• _PROBLEM TO WORK ON_
Lines with the word "computer" in them are the ones to copy from the records.
....
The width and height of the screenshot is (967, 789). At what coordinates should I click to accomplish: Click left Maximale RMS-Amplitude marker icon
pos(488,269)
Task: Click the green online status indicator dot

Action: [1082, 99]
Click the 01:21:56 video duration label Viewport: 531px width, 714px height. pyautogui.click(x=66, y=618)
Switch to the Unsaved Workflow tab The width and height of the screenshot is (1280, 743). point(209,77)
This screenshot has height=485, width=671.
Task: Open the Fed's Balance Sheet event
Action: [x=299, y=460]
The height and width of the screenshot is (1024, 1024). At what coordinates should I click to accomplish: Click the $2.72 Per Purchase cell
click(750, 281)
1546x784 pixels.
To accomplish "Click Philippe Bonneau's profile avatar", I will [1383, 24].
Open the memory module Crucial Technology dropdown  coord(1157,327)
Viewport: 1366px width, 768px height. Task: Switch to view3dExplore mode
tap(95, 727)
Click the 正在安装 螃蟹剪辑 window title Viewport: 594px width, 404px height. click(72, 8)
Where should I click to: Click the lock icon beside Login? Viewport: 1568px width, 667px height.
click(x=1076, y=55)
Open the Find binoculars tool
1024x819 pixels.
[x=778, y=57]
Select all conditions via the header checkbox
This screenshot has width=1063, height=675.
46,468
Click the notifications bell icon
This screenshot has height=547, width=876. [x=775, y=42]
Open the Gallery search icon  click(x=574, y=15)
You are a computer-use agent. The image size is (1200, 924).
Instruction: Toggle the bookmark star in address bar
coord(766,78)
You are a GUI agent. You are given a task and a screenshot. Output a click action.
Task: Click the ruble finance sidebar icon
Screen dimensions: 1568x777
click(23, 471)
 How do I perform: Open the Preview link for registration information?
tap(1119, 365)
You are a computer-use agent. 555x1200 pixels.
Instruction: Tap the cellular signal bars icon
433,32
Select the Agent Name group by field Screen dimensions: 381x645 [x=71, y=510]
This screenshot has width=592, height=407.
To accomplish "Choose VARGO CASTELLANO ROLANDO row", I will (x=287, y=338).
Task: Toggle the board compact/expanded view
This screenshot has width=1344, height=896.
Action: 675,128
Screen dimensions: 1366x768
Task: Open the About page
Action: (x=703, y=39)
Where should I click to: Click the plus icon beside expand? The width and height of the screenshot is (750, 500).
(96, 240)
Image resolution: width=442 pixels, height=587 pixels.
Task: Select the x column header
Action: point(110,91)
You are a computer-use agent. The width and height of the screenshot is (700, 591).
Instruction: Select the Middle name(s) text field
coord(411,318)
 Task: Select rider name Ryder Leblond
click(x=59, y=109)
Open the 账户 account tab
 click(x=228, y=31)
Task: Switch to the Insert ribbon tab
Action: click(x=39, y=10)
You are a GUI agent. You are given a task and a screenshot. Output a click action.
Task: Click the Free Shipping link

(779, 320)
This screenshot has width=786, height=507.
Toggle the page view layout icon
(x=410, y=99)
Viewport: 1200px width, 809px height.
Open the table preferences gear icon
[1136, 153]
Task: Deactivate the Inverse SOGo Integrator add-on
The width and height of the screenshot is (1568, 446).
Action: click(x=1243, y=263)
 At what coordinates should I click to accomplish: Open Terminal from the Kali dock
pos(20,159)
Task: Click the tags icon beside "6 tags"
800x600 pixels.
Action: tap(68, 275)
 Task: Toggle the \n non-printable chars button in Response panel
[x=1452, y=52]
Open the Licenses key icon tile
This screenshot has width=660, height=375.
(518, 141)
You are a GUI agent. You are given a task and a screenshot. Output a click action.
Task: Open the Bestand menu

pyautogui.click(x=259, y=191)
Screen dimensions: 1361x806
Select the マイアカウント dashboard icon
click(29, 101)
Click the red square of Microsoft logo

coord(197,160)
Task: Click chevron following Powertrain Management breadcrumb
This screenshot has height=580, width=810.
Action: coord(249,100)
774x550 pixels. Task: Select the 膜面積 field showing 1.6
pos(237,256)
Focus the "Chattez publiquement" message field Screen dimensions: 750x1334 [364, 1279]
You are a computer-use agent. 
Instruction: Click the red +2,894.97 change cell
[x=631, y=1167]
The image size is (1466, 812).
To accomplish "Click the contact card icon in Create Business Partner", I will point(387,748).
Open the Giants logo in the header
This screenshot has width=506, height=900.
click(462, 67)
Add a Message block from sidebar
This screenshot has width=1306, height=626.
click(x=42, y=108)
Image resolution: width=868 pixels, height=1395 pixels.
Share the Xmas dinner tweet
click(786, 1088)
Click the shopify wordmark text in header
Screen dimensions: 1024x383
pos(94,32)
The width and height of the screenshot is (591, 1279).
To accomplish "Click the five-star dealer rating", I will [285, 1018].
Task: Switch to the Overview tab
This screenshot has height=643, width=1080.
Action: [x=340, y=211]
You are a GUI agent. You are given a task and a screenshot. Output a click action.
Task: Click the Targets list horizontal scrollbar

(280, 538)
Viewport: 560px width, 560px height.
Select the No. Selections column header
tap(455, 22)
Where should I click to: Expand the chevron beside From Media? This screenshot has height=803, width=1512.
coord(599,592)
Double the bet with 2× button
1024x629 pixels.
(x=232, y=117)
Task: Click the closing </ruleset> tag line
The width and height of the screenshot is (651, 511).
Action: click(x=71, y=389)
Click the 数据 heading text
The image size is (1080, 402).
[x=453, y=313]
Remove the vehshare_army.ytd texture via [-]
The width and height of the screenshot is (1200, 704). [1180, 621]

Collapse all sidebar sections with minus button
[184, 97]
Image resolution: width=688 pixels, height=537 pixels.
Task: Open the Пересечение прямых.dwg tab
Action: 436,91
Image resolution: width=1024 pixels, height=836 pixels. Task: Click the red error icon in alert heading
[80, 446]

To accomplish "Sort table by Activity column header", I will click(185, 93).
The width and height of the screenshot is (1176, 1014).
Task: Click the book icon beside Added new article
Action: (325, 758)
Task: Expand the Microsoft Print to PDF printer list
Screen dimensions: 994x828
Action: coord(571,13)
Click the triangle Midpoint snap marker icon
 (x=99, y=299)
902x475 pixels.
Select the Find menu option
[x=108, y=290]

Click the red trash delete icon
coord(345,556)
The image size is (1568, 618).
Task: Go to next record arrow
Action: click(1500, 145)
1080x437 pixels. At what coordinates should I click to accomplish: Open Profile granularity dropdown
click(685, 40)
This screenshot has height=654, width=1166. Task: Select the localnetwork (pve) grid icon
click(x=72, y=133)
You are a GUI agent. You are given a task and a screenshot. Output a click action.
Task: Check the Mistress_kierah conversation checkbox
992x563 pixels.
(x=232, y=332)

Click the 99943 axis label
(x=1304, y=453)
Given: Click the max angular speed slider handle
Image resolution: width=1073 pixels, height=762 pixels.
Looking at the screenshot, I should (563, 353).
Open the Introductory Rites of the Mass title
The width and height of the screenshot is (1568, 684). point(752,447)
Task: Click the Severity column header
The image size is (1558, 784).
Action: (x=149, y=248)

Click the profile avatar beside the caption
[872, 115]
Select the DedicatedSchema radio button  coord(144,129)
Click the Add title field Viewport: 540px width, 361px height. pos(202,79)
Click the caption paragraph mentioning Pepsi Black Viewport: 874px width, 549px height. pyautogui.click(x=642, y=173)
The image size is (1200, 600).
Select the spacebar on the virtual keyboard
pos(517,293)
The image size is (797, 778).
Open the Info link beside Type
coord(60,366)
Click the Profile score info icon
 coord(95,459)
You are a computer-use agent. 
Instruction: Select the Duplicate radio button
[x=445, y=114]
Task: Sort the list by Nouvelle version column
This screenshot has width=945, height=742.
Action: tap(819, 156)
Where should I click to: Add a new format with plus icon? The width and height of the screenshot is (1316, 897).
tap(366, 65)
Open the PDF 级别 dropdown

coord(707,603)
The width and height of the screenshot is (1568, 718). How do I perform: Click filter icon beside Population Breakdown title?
....
• _TASK ANSWER_
You are a computer-use agent. The image size is (1200, 924).
You are a computer-use agent. 555x1200 pixels.
You are a computer-use agent. The width and height of the screenshot is (700, 591).
You are a computer-use agent. 
You are a computer-use agent. 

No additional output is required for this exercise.